The court agreed with Medical Mutual’s argument that plaintiffs’ ERISA claims must be dismissed because plaintiffs did not exhaust administrative remedies established under the ERISA plans pursuant to which they asserted their claims, and because the ERISA plans at issue prohibited assignment.

Although it is “well settled” that ERISA plan beneficiaries must exhaust administrative remedies prior to bringing a suit for recovery on an individual claims, the district court said, this exhaustion requirement “is excused when resort to the administrative procedures is futile or an inadequate remedy.”

In this case, however, plaintiffs alleged insufficient facts to support such a futility argument, the district court concluded. “While Plaintiffs describe some efforts to obtain payments from Medical Mutual of Ohio, there are no allegations detailing any efforts to pursue administrative remedies under any of the ERISA plans,” the court said. “Indeed, no ERISA plans are even identified in the complaint.”

“Because Plaintiffs’ failure to exhaust administrative remedies is sufficient grounds for dismissing Plaintiff’s [ERISA claims], [this] Court need not consider the ramifications of any anti-assignment provision in the ERISA plans,” the court said.

Next, the district court declined plaintiffs’ request to amend their complaint to add, among other things, a claim for estoppel under federal common law.

Plaintiffs argued that Medical Mutual should be prohibited from relying on the anti-assignment provision in the ERISA plans at issue because the insurer had been paying claims that it believed had been assigned to plaintiffs for a number of years.

In rejecting this argument, the district court highlighted case law establishing that a federal common law claim for estoppel under ERISA may be invoked only “in the context of ambiguous plan provisions” and where the party asserting estoppel reasonably or justifiably relied on such a provision to his detriment.

The facts of this case did not meet these requirements, the district court explained, because the prohibition on assignment in the ERISA plans at issue was clear and unambiguous.

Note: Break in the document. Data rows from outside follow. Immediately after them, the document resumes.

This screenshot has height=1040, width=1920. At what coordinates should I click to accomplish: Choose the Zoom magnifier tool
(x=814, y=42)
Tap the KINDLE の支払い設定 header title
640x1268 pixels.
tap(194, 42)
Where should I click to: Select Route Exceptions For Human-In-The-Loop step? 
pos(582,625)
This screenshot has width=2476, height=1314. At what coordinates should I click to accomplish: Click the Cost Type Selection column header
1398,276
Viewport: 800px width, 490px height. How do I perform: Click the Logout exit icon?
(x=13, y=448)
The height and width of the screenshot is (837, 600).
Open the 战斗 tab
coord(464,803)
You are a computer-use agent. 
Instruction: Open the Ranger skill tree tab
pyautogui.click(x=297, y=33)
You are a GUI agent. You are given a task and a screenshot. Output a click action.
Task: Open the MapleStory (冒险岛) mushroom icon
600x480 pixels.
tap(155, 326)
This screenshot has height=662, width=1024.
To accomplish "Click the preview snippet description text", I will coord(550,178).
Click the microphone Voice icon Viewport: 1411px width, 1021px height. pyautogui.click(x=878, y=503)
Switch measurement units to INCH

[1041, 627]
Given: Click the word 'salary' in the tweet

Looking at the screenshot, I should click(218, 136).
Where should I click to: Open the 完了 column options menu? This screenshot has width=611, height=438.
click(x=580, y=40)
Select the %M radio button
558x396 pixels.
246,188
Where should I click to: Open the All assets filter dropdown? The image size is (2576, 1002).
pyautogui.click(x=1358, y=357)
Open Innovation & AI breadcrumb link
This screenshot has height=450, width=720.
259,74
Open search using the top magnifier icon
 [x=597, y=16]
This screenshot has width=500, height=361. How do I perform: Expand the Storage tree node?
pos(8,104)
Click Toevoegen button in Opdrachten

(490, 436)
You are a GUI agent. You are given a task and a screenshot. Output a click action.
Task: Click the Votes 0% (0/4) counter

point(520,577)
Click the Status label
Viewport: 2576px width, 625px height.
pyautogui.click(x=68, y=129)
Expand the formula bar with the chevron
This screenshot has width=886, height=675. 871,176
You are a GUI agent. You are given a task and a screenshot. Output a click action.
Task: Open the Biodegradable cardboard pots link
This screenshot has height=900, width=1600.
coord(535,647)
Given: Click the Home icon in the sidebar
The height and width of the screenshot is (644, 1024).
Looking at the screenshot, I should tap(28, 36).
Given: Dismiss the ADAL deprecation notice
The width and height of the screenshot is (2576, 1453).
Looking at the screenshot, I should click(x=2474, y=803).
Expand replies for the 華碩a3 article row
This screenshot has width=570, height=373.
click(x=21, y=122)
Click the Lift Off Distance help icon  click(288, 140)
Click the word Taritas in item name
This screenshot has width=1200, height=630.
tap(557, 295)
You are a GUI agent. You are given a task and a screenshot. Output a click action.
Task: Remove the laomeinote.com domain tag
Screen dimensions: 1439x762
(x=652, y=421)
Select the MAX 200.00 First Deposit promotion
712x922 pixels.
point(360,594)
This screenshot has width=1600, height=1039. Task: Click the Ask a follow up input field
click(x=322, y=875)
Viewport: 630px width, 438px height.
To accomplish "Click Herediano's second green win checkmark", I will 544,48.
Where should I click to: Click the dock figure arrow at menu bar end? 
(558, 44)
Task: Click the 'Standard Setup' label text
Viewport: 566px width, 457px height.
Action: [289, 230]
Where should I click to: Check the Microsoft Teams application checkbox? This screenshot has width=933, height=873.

As such, “plaintiffs’ federal estoppel claim would be futile,” the court said in denying plaintiffs’ motion to amend their complaint.

Finally, the district court declined to exercise supplemental jurisdiction over plaintiffs’ state law claims for breach of contract, common law fraud, and tortious interference with business relationships.

Riverview Health Inst. LLC v. Medical Mut. of Ohio, No. 3:07-cv-354 (S.D. Ohio Sept. 30, 2008).